- Born: February 27, 1924 Woodville, Mississippi, US
- Died: March 11, 1990 (aged 66) Baton Rouge, Louisiana, US
- Resting place: Resthaven Gardens of Memory in Baton Rouge
- Occupation: Teamsters business agent
- Political party: Democrat
- Spouse: Divorced twice
- Children: 7

= Edward Partin =

American business agent

Edward Grady Partin Sr. (February 27, 1924 - March 11, 1990), was an American business agent for the Teamsters Union, and is best known for his 1964 testimony against Jimmy Hoffa, which was the primary evidence that allowed Robert F. Kennedy to convict Hoffa of jury tampering in 1964.

== Biography ==
Partin was born in Woodville, Mississippi. He joined the United States Marine Corps but received a bad conduct discharge after losing his temper and striking an officer.

He was the business manager of the five local IBT branches in Baton Rouge for 30 years. In 1961, he was charged by the union with embezzlement as union money was stolen from a safe. Two key witnesses in the grand jury died. He was indicted on June 27, 1962, for 26 counts of embezzlement and falsification and released on bail.

On August 14, 1962, Partin was sued for his role in a traffic accident injuring two passengers and killing a third. He was also indicted for first-degree manslaughter and leaving the scene of an accident. He also surrendered himself for aggravated kidnapping.

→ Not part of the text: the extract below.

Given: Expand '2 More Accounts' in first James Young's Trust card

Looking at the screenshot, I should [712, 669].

Partin was secretary-treasurer of Local 5 in Baton Rouge.

In June 1969 Partin was indicted by a grand jury on five counts of conspiracy and extortion, with bond set at $25,000. On 2 March 1972 he was found guilty of four of the charges, however later that month the verdict was set aside after his defense team filed for a mistrial or for the verdict to be set aside on the grounds that hearsay evidence had been introduced during the proceedings. He was eventually convicted on the third try in February 1973.

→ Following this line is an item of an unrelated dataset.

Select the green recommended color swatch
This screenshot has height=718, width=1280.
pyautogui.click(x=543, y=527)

He was convicted of conspiracy to obstruct justice through witness tampering and perjury in March 1979. Partin pled no contest to numerous other corruption charges in the union, including embezzlement, and was released to a halfway house in 1986. Partin was paid a Teamsters salary for a period while in prison, until he was formally removed from office in 1981.

=== Testimony against Hoffa ===
Partin was recruited by the government as an informant following his arrest on charges of kidnapping children and manslaughter. He was also facing 26 counts of embezzlement and falsification of union records at the time. He struck a deal that he would inform on Jimmy Hoffa during his Nashville trial and report what he said. Not long after the children of a Teamster official he had kidnapped showed up at a courthouse one night and Partin was released on a $5000 bail. Hoffa was very pleased when Partin arrived in Nashville to accompany him during the trial proceedings, introducing Partin to his lawyer Frank Ragano as a "good friend of mine".

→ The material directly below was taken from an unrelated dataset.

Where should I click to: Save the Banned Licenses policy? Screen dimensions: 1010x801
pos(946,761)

Hoffa began to suspect that one of his associates was an informer for the federal government. One figure he suspected was Partin. On 7 November 1963 Hoffa ally Dusty Miller called and made an appointment to see Walter Sheridan, aide to Attorney General Robert F. Kennedy. Towards the end of their meeting Miller brought up Partin and questioned why he hadn't been prosecuted yet despite his indictment. Sheridan recalls that, "He had been trying to feel us out about Partin...we had passed the test....we felt it was likely that they were checking out different people".

In 1963 Hoffa was arrested for attempted jury tampering in attempted bribery of a grand juror of a previous 1962 case in Nashville involving payments from a trucking company. Partin testified that he was offered $20,000 to rig the jury in Hoffa's favor. The testimony was the primary evidence of the Justice Department that led to Hoffa being sentenced to eight years in prison. Hoffa was surprised and reportedly unnerved when Partin took to the stand, "My God, it's Partin" he said.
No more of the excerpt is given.